Steelers' Stewart is poised, then praised Cowher applauds QB in first playoff start

AFC notebook

January 04, 1998|By Mike Preston | Mike Preston,SUN STAFF

PITTSBURGH -- The Pittsburgh Steelers were concerned about how quarterback Kordell Stewart would hold up in his first NFL playoff start yesterday, but he got high marks from coach Bill Cowher and teammates.

Stewart completed 14 of 31 passes for 134 yards, with one interception, but did most of his damage rushing, totaling 68 yards on 11 carries. Stewart had the game's only touchdown, a 40-yard run around left end with 9: 49 left in the first quarter.

"I thought he did fine," Cowher said. "Of course, I don't think I would have expected anything else. It's just another game for him. I know there are big games, but he has played in some big games. He played in the Super Bowl. I know it's different as a quarterback. He's got a look in his eye. He is not going to get caught up in any situation, regardless of what unfolds. If he doesn't play well, it's not because it's a playoff game or all the things that are at stake."

"Kordell did a nice job," said Steelers receiver Yancey Thigpen. "When the running game was struggling, he had some big runs on the perimeter. He put a lot of pressure on New England, not just with his arm but his legs as well."

Stewart wasn't impressed with himself.

"Individually, I haven't done anything yet," he said. "We've gotten far as a team, but we haven't gotten to where we want to be. And I, for sure, haven't gotten to where I want to be yet. We won today and that's good, but I'm not satisfied. I'm nowhere near satisfied. We still have two more games to play."

Great Scott

Former University of Maryland cornerback Chad Scott, the Steelers' top draft pick last April, played perhaps his best game of the season yesterday.

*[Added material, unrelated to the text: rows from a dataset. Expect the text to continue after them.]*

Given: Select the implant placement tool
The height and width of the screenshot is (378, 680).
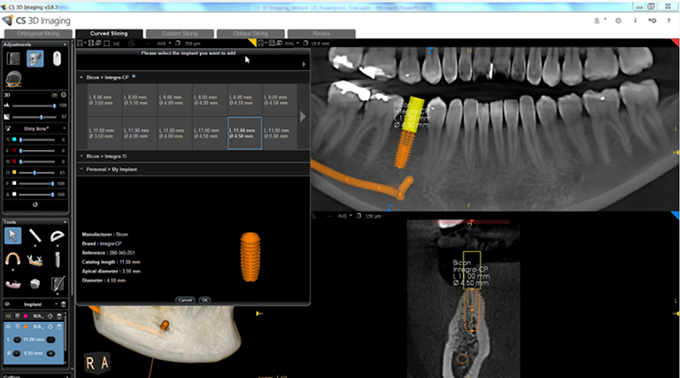Looking at the screenshot, I should point(57,259).
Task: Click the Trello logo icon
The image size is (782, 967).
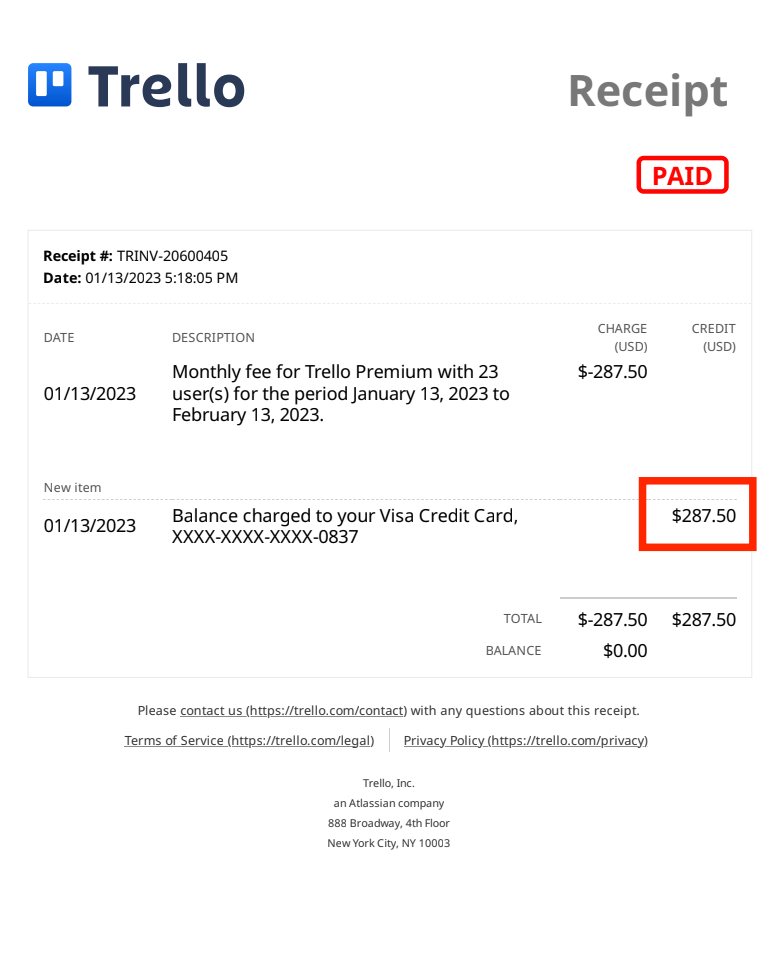Action: (49, 85)
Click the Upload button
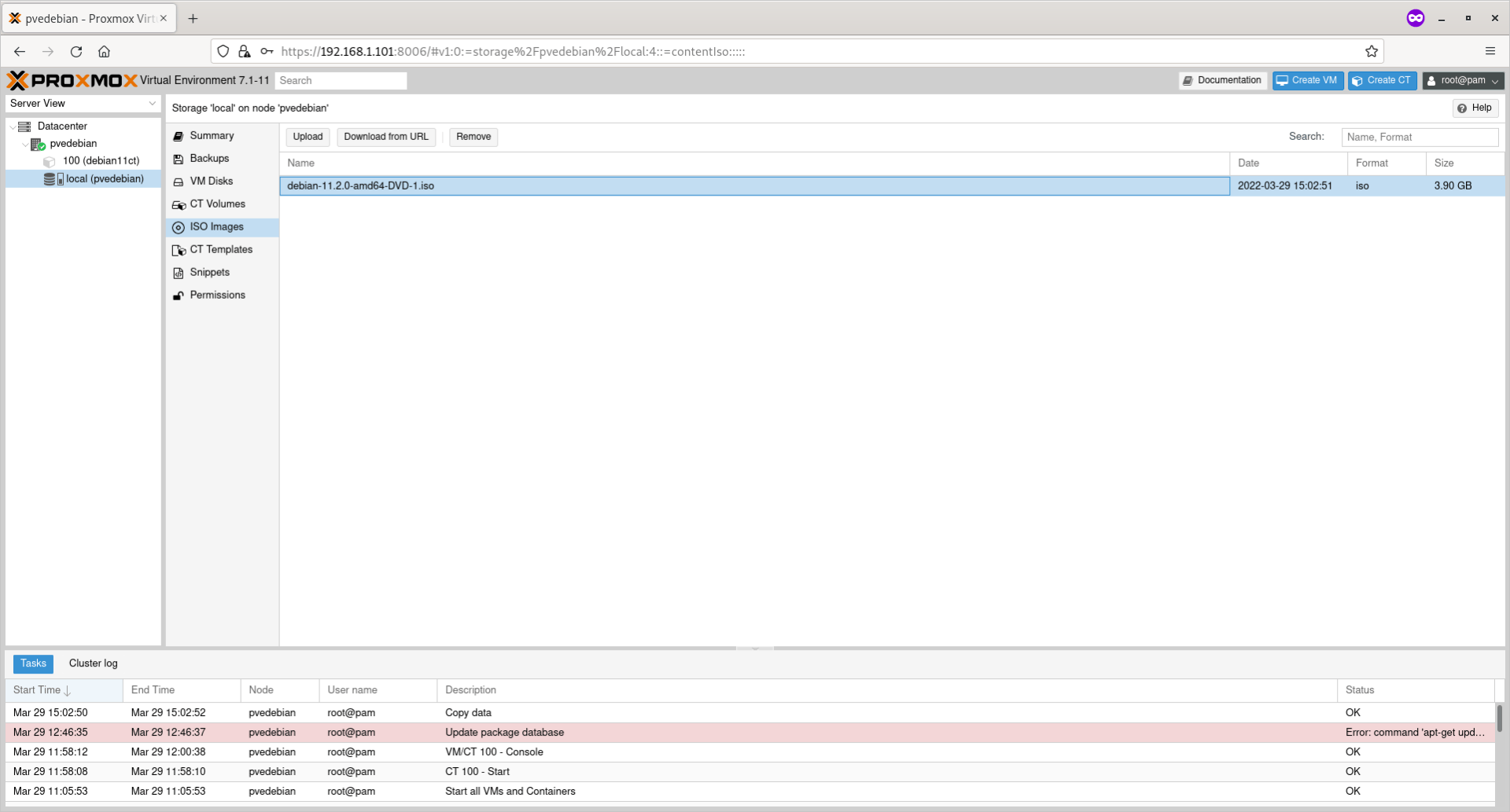The width and height of the screenshot is (1510, 812). 307,136
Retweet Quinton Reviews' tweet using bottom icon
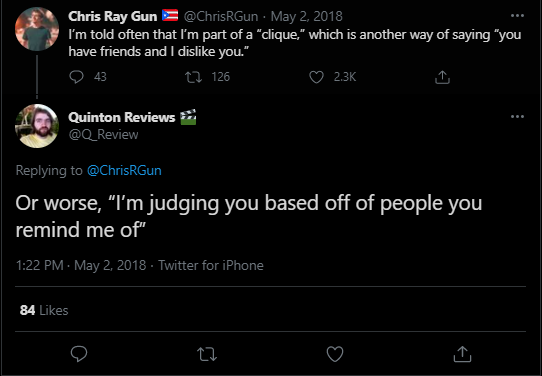This screenshot has width=542, height=376. point(207,354)
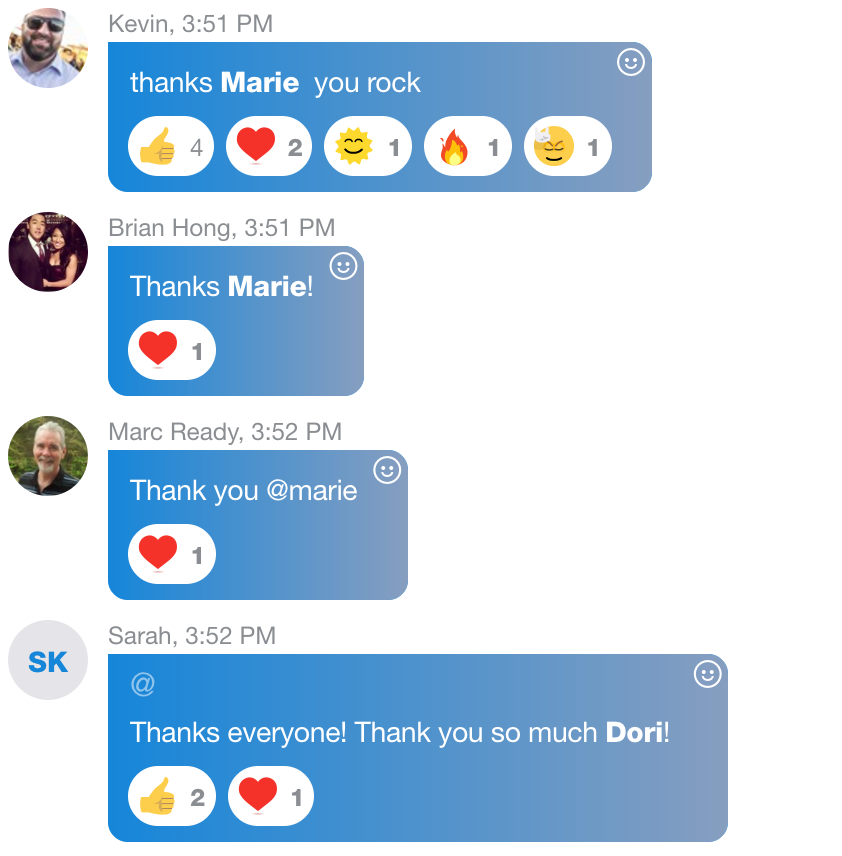842x856 pixels.
Task: Toggle sun emoji reaction on Kevin's message
Action: [x=368, y=146]
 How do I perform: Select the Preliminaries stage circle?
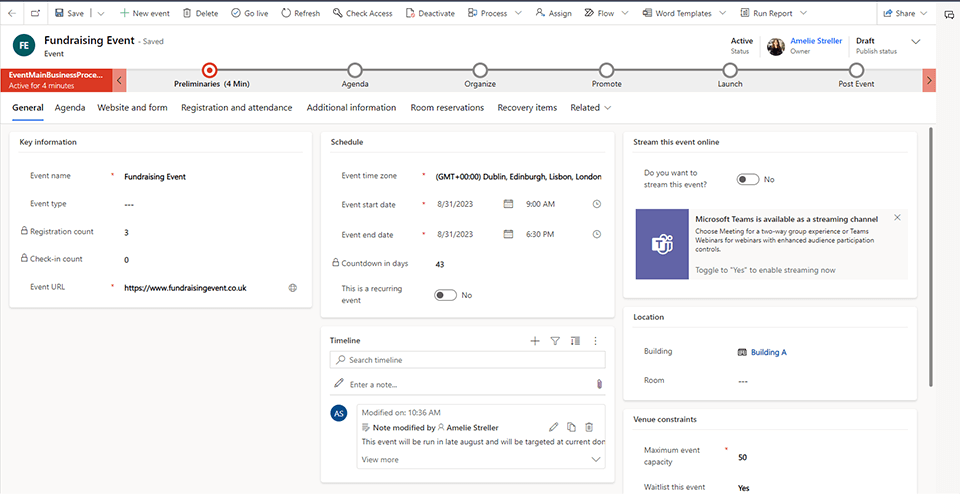[209, 70]
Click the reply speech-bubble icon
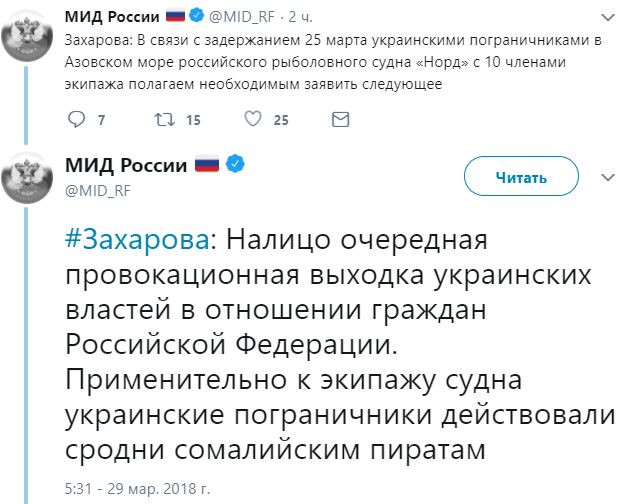This screenshot has width=637, height=504. click(76, 119)
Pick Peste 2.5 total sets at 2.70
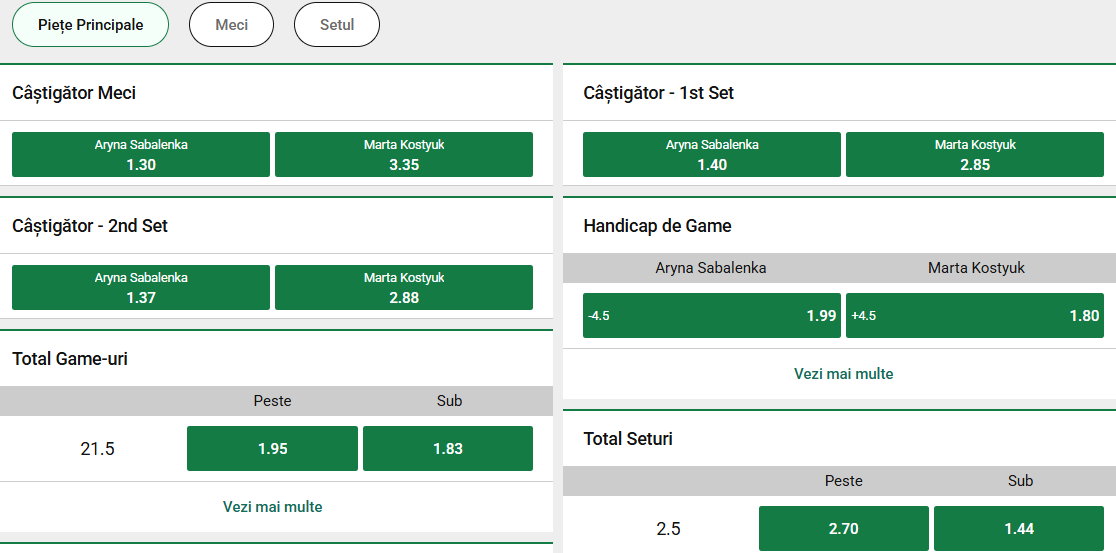Image resolution: width=1116 pixels, height=553 pixels. tap(844, 528)
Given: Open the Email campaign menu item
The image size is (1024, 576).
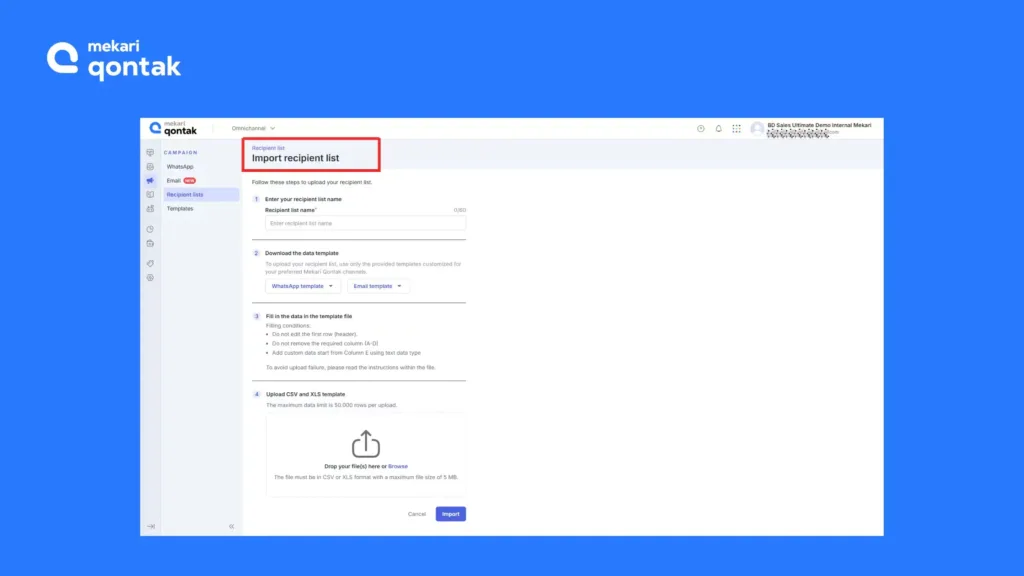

Scott led the Steelers with eight tackles, knocked down three passes and intercepted Drew Bledsoe on the Patriots' first series to set up Stewart's touchdown.

"The coaches and the players didn't let me forget that this week they'd be coming after me," said Scott, who had his first career interception. "My first goal was not to get beat deep, to keep everything in front and make the play.

"I think I had a lot of confidence before, but to hold New England without a touchdown and to come up with some big plays today, maybe teams will think twice about trying to pick on me so often. But if they do, I know I'm ready now."

Scott was just one of several players with Maryland connections in yesterday's game. Patriots return specialist David Meggett is from Towson State and New England left guard Max Lane played at Navy. Pittsburgh cornerback J. B. Brown is a graduate of Maryland, and Steelers punter Josh Miller played for the CFL's Baltimore Stallions.

Focus on concentrating

A lot of the Steelers will huddle around their TV sets today to watch the Denver-Kansas City matchup. Pittsburgh players would like to play at home (they'll be the hosts next week if the Broncos win), but they're just happy to play in the AFC title game for the third time in four years.

"It's going to be fun," said nose guard Joel Steed. "Right now, we'll play anybody, anywhere. Just bring them on."

"We'll be focused on whoever we play," linebacker Levon Kirkland said. "We have tremendous resolve and it's hard to put your finger on it. For example, the 1994 team was our most talented team but it wasn't focused. Too much rap video talk TTC and all that stuff. This team is the most focused since I've been here."

Clutch punting

Miller punted nine times for an average of 32.7 yesterday, and some of his weaker efforts early in the game drew the wrath of Cow- her and boos from fans. Again.

But Miller's last two punts in the fourth quarter landed at the

New England 4 to pin down the Patriots.

"Overall, he did a good job, especially at the end when we needed him," said Cowher. "That was after some discussion."

Miller said: "No matter what happens or what is said, I just try to do my job and enjoy it as long as possible. You never know what the future holds."